Bavuma, elegant and pleasing to the eye, opened his account with a cracking shot off Abbas but he had little time to settled down with Amir doubling up with Abbas and generating reverse swing. He had the South African befuddled in an over where the edge was beaten twice and the inside edge nearly shattered the stumps. Off the final ball Amir had his man as Bavuma, clearly in two minds by now, edged the reverse swinging ball to Sarfaraz behind.

What started out as a mild collapse turned into a flurry of wickets as one brought another and then another. Before you knew it, Hamza, Philander, Rabada and de Kock had disappeared leaving the last pair to rack up the 350 that appeared inevitable at one stage. Obviously, the partnership brought zilch runs as South Africa, from 238/4 collapse to 262 all out, losing their last six wickets, ironically all of them to pace, for 24 runs.
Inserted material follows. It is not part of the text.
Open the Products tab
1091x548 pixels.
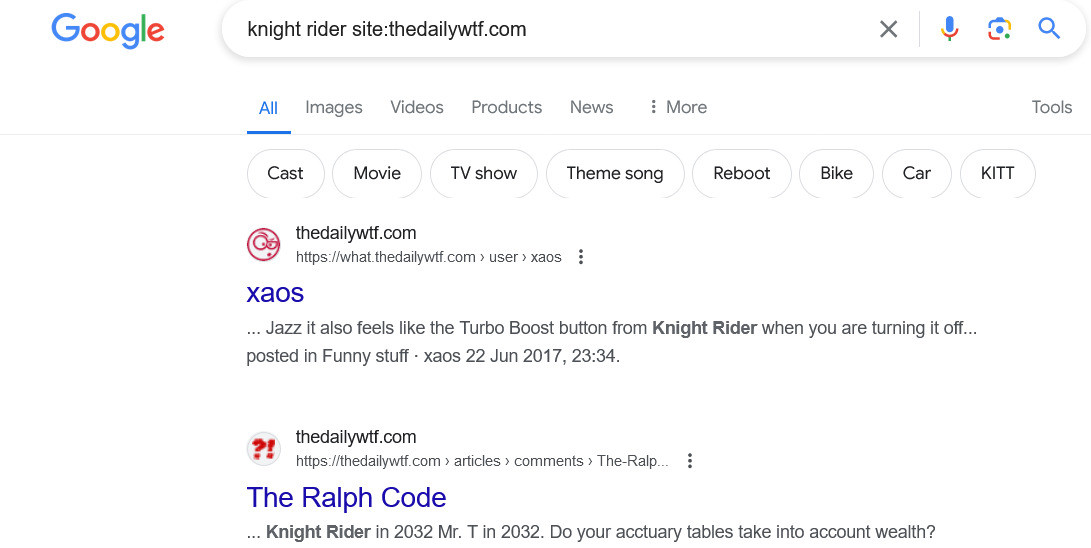[x=506, y=107]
The South African middle-order appeared spruced up even in the absence of du Plessis as the three expected to carry forward a rich legacy, bullied Pakistan through lunch and tea, but all it took was some good ol’ reverse swing to bring Pakistan back. When it unravelled it happened all too quickly for the youngsters to digest, their hard work and efforts thrown to the gutter in the space of 15 overs. It was a glimpse into South Africa’s middle-order future but also a sharp reality check reminding that there is work left to do to regain the strength of yore.